Luís Marques Mendes apresentou a obra que considera um «exercício de serviço público»

Braga, 08 jun 2026 (Ecclesia) – Luís Marques Mendes afirmou que a obra “A Família em Mudança: Valores, Gerações e Desafios na Sociedade Portuguesa” representa um “exercício de serviço público” e aborda a relação entre família e religião “sem nostalgias, sem preconceitos e sem constrangimentos”.

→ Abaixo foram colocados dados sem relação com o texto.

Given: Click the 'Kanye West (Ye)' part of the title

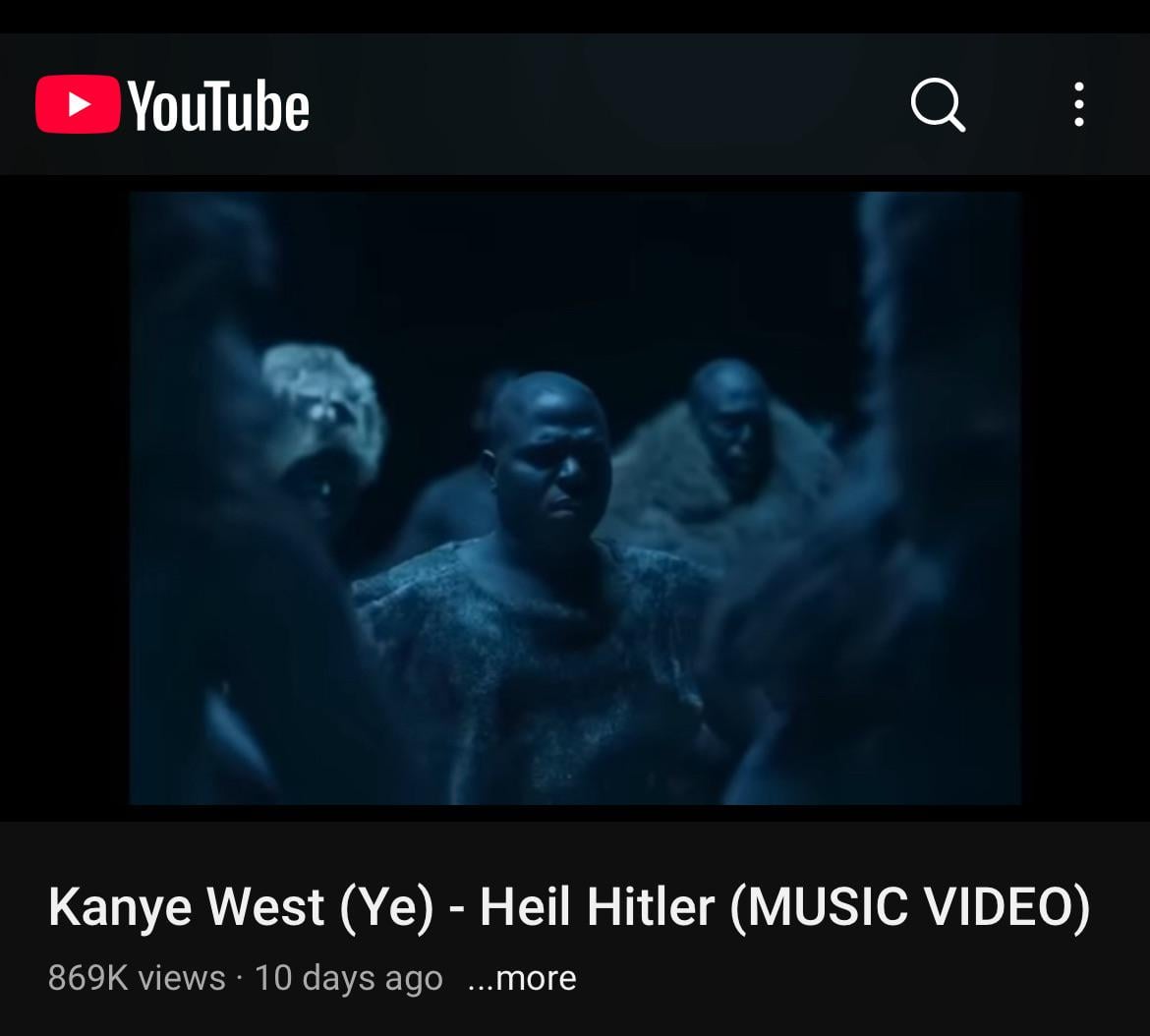Looking at the screenshot, I should pos(241,907).
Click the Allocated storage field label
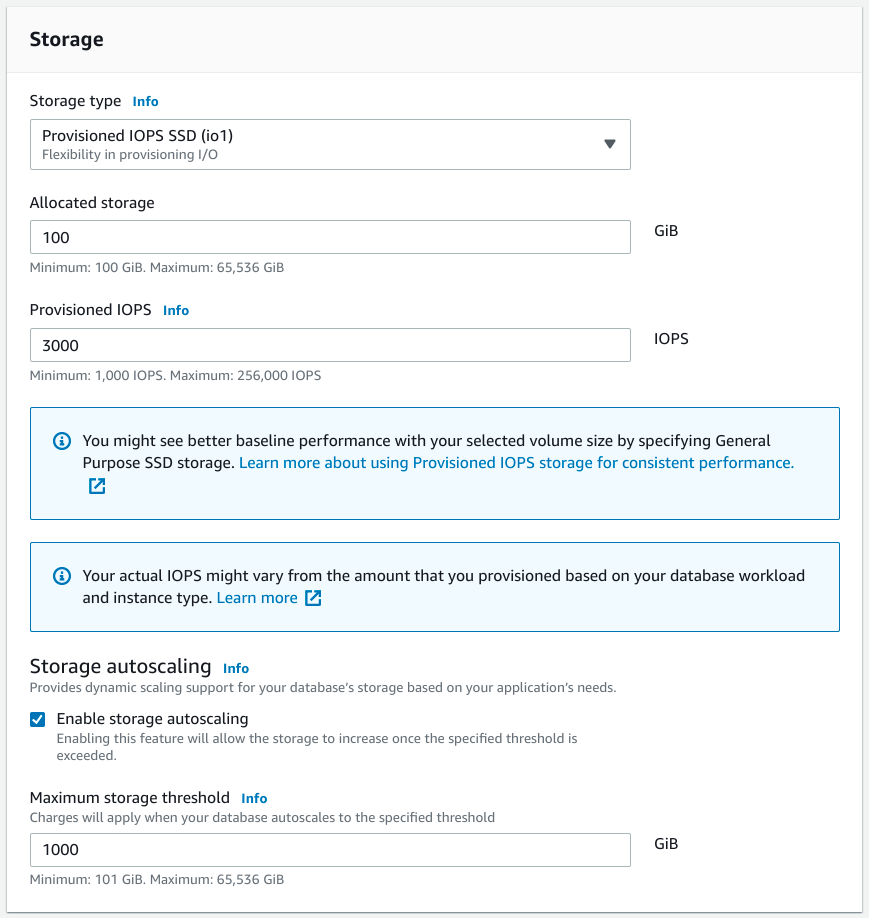The width and height of the screenshot is (869, 918). (x=92, y=203)
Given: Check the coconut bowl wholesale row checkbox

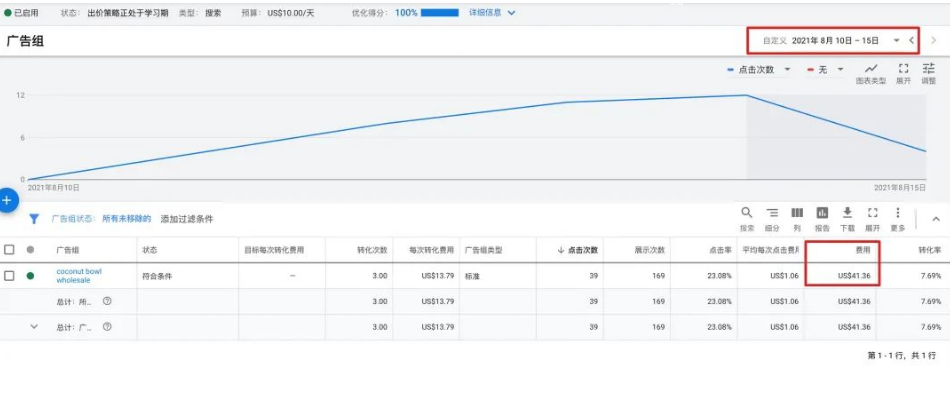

O livro foi apresentado no Museu de Arqueologia D. Diogo de Sousa, em Braga, e reúne um estudo académico desenvolvido ao longo de dois anos pelos sociólogos Eduardo Duque e José F. Durán Vázquez, e resulta de um inquérito nacional a mais de 3600 pessoas, promovido pelo Instituto Secular das Cooperadoras da Família no âmbito do congresso que assinalou, em 2025, os 100 anos de ordenação sacerdotal do Padre Joaquim Alves Brás.
De acordo com a informação publicada pelo Instituto Secular das Cooperadoras da Família, Marques Mendes destacou que, apesar das profundas mudanças, a obra mostra que a família continua a ser uma das instituições mais valorizadas pelos portugueses.
Para o advogado, o estudo não se limita a diagnosticar problemas, mas oferece pistas para compreender “o melhor momento para enfrentar os desafios” que se ecolocam à família.
Luís Marques Mendes considerou o estudo “um exercício de serviço público” e destacou o rigor analítico, a objetividade estatística e a coragem de abordar a relação entre família e influência religiosa “sem nostalgias, sem preconceitos e sem constrangimentos”.
Em declarações à Agência ECCLESIA, o padre Eduardo Duque afirmou que o estudo mostra que a família é uma “instituição em transformação”, que atribui menos importância à religião e mais aos desafios do trabalho ou das tecnologias digitais, encontrando-se em “processo de reconfiguração”.
“A família portuguesa situa-se entre a herança cultural das gerações anteriores e as exigências de uma sociedade mais democrática, plural e secularizada. Assim, não está em declínio, mas em processo de reconfiguração”, afirmou o sacerdote, professor da Universidade Católica Portuguesa.
O sociólogo afirma que a transformação da família faz parte de um “processo mais amplo de modernização social”, traduzido no “o enfraquecimento da autoridade patriarcal, a democratização das relações familiares e uma maior igualdade entre homens e mulheres”.